— Start Items —

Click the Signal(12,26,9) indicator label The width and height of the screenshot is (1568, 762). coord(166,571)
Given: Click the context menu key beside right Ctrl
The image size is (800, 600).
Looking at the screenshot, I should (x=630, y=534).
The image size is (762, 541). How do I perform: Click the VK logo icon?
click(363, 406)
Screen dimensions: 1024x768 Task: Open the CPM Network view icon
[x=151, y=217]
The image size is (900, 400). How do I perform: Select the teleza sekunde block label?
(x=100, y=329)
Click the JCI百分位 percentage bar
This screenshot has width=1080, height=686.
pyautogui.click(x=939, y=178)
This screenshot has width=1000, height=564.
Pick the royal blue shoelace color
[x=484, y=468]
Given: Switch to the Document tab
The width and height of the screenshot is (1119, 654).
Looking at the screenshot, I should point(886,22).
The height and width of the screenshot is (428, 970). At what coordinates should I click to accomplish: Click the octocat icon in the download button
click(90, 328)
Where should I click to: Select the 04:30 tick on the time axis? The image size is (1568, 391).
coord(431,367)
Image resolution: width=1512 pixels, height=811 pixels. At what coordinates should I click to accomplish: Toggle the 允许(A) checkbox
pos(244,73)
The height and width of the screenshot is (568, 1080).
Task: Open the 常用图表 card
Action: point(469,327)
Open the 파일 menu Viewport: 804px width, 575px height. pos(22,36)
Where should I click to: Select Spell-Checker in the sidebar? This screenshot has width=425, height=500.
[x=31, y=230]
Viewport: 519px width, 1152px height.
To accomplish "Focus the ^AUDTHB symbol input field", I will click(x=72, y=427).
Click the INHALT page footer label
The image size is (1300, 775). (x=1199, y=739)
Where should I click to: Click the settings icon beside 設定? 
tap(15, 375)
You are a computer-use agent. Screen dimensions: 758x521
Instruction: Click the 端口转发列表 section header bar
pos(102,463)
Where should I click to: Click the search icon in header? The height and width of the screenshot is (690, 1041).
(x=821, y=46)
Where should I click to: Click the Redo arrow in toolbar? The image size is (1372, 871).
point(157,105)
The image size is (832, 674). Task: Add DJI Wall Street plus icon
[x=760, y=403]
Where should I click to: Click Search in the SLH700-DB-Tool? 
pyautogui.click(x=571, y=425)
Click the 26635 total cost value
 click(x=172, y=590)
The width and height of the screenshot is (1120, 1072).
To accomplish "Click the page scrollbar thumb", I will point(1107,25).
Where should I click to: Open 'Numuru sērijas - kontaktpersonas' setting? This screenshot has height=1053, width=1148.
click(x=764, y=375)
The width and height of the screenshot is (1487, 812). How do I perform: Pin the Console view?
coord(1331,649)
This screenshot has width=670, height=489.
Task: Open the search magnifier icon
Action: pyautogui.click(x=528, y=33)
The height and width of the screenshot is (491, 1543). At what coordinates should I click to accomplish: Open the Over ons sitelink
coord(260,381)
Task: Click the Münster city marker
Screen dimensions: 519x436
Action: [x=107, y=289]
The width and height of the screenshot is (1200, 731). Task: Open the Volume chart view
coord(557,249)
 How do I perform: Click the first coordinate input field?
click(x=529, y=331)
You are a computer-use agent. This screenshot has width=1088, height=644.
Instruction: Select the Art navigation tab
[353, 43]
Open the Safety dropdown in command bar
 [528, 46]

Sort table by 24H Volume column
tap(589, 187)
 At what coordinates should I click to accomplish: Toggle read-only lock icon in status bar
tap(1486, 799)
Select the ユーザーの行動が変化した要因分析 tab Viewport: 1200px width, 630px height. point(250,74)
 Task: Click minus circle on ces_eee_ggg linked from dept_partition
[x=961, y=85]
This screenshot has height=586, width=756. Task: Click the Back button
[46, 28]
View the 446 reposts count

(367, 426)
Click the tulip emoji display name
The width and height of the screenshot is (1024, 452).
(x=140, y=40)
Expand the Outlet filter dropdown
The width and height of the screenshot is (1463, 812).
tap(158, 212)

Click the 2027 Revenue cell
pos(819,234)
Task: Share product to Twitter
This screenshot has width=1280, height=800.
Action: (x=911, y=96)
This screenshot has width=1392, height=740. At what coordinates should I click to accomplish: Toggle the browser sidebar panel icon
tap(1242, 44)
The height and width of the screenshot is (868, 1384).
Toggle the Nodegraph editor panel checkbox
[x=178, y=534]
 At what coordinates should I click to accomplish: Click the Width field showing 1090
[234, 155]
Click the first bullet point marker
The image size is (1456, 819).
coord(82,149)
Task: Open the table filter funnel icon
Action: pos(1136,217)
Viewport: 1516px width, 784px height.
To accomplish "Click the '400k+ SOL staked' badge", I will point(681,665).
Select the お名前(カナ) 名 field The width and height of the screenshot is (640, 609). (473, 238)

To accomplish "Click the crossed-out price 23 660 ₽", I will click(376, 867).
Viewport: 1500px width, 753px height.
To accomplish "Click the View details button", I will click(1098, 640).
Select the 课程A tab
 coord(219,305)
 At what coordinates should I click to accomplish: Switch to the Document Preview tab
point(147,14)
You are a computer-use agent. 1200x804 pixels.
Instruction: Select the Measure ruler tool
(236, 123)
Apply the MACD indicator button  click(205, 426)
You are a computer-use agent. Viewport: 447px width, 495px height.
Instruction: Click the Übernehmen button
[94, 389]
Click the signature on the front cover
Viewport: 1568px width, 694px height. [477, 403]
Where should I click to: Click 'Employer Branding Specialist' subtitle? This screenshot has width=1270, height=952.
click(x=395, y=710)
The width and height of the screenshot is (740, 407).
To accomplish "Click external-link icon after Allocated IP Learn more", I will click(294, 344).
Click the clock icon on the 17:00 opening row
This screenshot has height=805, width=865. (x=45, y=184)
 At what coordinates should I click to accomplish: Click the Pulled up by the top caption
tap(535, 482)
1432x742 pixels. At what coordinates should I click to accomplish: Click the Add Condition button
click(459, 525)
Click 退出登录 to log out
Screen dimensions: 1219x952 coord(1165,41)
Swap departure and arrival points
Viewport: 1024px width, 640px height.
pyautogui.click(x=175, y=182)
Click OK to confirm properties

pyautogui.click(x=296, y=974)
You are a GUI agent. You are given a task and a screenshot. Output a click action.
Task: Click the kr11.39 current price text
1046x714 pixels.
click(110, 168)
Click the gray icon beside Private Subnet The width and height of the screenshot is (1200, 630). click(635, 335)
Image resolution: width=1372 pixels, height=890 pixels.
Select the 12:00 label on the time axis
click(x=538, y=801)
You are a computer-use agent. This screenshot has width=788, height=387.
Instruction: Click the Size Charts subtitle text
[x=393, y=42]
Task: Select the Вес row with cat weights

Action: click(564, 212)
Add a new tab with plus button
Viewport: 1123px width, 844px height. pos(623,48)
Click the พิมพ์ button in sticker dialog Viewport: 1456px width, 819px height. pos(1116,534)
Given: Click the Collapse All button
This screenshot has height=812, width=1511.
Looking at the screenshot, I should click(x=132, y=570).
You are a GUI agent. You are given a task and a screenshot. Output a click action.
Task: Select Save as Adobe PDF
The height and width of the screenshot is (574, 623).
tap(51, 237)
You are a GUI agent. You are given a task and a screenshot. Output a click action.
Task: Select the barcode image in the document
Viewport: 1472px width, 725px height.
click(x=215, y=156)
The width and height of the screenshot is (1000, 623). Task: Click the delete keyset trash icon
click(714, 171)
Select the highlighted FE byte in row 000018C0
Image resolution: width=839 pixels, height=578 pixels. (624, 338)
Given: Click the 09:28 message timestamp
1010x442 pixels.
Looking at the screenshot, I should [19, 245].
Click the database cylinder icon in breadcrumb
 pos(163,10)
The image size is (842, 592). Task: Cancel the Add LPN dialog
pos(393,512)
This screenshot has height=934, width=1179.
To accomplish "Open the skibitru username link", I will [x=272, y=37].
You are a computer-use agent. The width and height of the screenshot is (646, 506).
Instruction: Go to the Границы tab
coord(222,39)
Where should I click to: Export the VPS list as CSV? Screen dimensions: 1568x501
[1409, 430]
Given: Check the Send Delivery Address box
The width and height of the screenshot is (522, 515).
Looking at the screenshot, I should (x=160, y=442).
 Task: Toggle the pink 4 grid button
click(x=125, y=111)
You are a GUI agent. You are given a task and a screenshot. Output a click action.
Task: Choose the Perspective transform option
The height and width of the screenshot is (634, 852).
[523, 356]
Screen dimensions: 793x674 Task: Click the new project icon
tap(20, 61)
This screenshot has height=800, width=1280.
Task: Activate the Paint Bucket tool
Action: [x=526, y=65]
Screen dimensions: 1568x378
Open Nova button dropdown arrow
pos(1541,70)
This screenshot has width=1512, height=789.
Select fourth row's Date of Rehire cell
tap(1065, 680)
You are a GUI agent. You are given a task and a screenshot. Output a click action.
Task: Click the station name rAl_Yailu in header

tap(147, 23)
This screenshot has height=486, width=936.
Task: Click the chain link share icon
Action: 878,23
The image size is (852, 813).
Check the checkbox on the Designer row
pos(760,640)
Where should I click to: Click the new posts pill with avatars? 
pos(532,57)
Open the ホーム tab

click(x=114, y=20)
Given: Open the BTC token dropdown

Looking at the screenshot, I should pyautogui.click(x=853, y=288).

— End Items —

• Task to carry out:
Transcribe the part of the entries that opens with the line containing "You are a computer-use agent. Screen" and closes with the line containing "(x=821, y=46)", keeping each line exactly as it appears.

• The completed task:
You are a computer-use agent. Screen dimensions: 758x521
Instruction: Click the 端口转发列表 section header bar
pos(102,463)
Where should I click to: Click the search icon in header? The height and width of the screenshot is (690, 1041).
(x=821, y=46)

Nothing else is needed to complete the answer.